The justices' 6-3 decision is expected to ultimately allow more people to legally carry guns on the streets of the nation's largest cities - including New York, Los Angeles and Boston - and elsewhere. About a quarter of the U.S. population lives in states expected to be affected by the ruling, the high court's first major gun decision in more than a decade.
The ruling comes as Congress is actively working on gun legislation following recent mass shootings in Texas, New York and California.
Justice Clarence Thomas wrote for the majority that the Constitution protects "an individual's right to carry a handgun for self-defense outside the home."
In their decision, the justices struck down a New York law requiring people to demonstrate a particular need for carrying a gun in order to get a license to carry one in public. The justices said the requirement violates the Second Amendment right to "keep and bear arms."
California, Hawaii, Maryland, Massachusetts, New Jersey and Rhode Island all have similar laws likely to be challenged as a result of the ruling. The Biden administration had urged the justices to uphold New York's law.
Backers of New York's law had argued that striking it down would ultimately lead to more guns on the streets and higher rates of violent crime. The decision comes at a time when gun violence already on the rise during the coronavirus pandemic has spiked anew.
In most of the country gun owners have little difficulty legally carrying their weapons in public.
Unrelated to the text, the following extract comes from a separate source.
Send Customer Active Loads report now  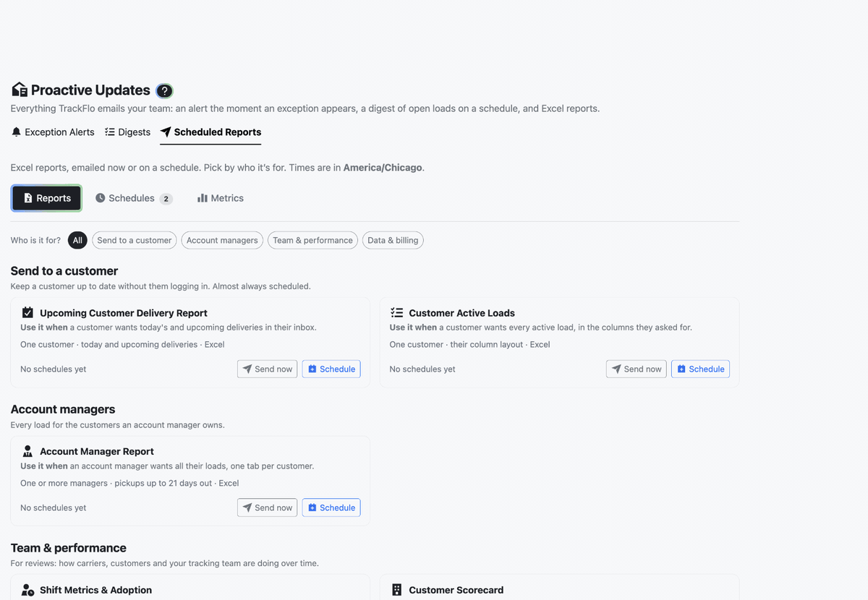(637, 369)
But that had been harder to do in New York and the handful of states with similar laws. New York's law, which has been in place since 1913, says that to carry a concealed handgun in public, a person applying for a license has to show "proper cause," a specific need to carry the weapon.
The state issues unrestricted licenses where a person can carry their gun anywhere and restricted licenses that allow a person to carry the weapon but just for specific purposes such as hunting and target shooting or to and from their place of business.
The Massachusetts chapter of the NRA is calling this a major victory.
"The courts made it pretty darn clear that that is in violation of our civil rights," said Jim Wallace of the Gun Owners Action League of Massachusetts. "And they made it very clear that you don't have to come up with a reason to need a license, which some of the cities and towns in Massachusetts do make you do."
In Massachusetts, it's up to police chiefs to decide who can legally carry a concealed weapon outside of their home.
In light of recent mass shootings Lawrence Police Chief Roy Vasque says just because someone can own a gun doesn't mean they should be able to carry it in public.
"Say someone has a criminal record or went to court for a criminal record on a felony, but as a result pled down to something else and as a result, something in that background or something they admitted to creates a red flag for us and we're not comfortable with giving them a license," Vasque said.
The Supreme Court last issued a major gun decision in 2010. In that decision and a ruling from 2008 the justices established a nationwide right to keep a gun at home for self-defense. The question for the court this time was about carrying one outside the home.
The court has previously indicated there is no problem with restrictions on carrying guns in "sensitive places" including government buildings and schools. It has said the same about restricting felons and the mentally ill from carrying guns.
The challenge to the New York law was brought by the New York State Rifle & Pistol Association, which describes itself as the nation's oldest firearms advocacy organization, and two men seeking an unrestricted ability to carry guns outside their homes.
The court's decision is somewhat out of step with public opinion. About half of voters in the 2020 presidential election said gun laws in the U.S. should be made more strict, according to AP VoteCast, an expansive survey of the electorate. An additional third said laws should be kept as they are, while only about 1 in 10 said gun laws should be less strict.
About 8 in 10 Democratic voters said gun laws should be made more strict, VoteCast showed. Among Republican voters, roughly half said laws should be kept as they are, while the remaining half closely divided between more and less strict.